Considering my own mentality I think there is nothing more unpleasant for an educated trader than betting on long close to a possible top. While the entire trader community prognosticates a reversal day by day on the basis of the wave-counts and the overbought indicator situation – while the sentiment is absolutely bullish - whereas you actually know that you can only make real money in the stock market acting against the action of the crowd because they are always caught on the wrong foot sooner or later… best you can do is constantly recite the motto "the trend is your friend", confide your system, set narrow stop-losses or adjust them respectively every single day and – stout-heartedly here we go!

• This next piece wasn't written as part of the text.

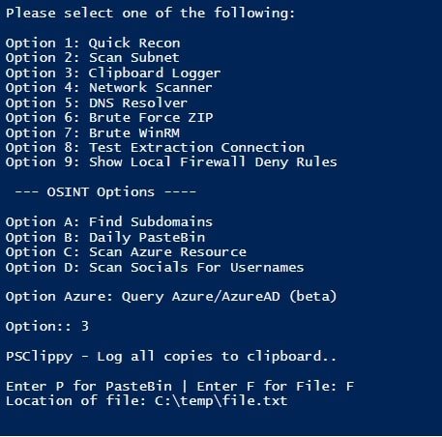Click the '--- OSINT Options ----' heading

click(105, 192)
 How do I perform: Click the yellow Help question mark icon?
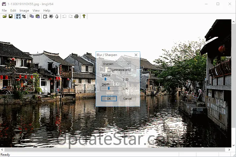point(84,16)
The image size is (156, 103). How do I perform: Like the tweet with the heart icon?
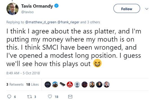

On the basis of the S&P 500 analysis of last week, on Thursday we bought the unequivocal break of the 2nd double arc:

 

 

Long-entry was at 1358, first target will be the next visible horizontal resistance at 1389. Since the break of the 2nd double arc on daily basis indicates a 70% of probability that the third double arc will have to be headed for, the main target is actually to be expected at 1400 through the end of April if the market – following the 1*1 Gann Angle – orderly heads for the 3rd double arc. In addition the Fib count is temporally backing the ascent until May. I mean, as the high of the 89th trading day was overcome we’ll have to take into consideration that the upwards trend might last until the 144th day = beginning of May 2012. So, shall we say again: "sell in May and go away!"?

 

But as analyzed frequently – here and here – in my opinion the market is in its exhaustion move being able/supposed to head for the 1400 or in the NASDAQ-100 the 2640 respectively, as early as by the end of this month. Since - as a rule - the exit marks in an exhaustion move can only be calculated accurately for each completed trading day anew and since at the end of an exhaustion some intraday reversal candles may form that are uncomfortable and extremely wide we’ll cover by reaching the "safe" 1389.


As also announced last week we did a long-entry on daily basis in the NASDAQ-100 because the week closed above 2560. Buy at 2584. Main target is at 2640, SL at 2497.


Considering the monthly 8 candle up of the technology index we’ll see one thing clearly: The lower line of the first double arc is unambiguously the target of this monthly move.

 

 

Well, January produced a double buy candle. The Blue Arc and the upper limit of the first square were broken in one go. That’s a monster buy-signal. See the analysis here. Target thus is the lower line of the first double arc. It’s at 2669 for February 2012. But that cannot really be true, can it? It would be too extreme, and it could only be reached if next week closes far above 2640. On this score, please pay attention to the actual resistance Gann Angle. A close above 2620 and so above the resistance Gann Angle next week would clearly point to 2661 (lower line of first) for March 2012. If February closes above 2610 we’ll cover the monthly position!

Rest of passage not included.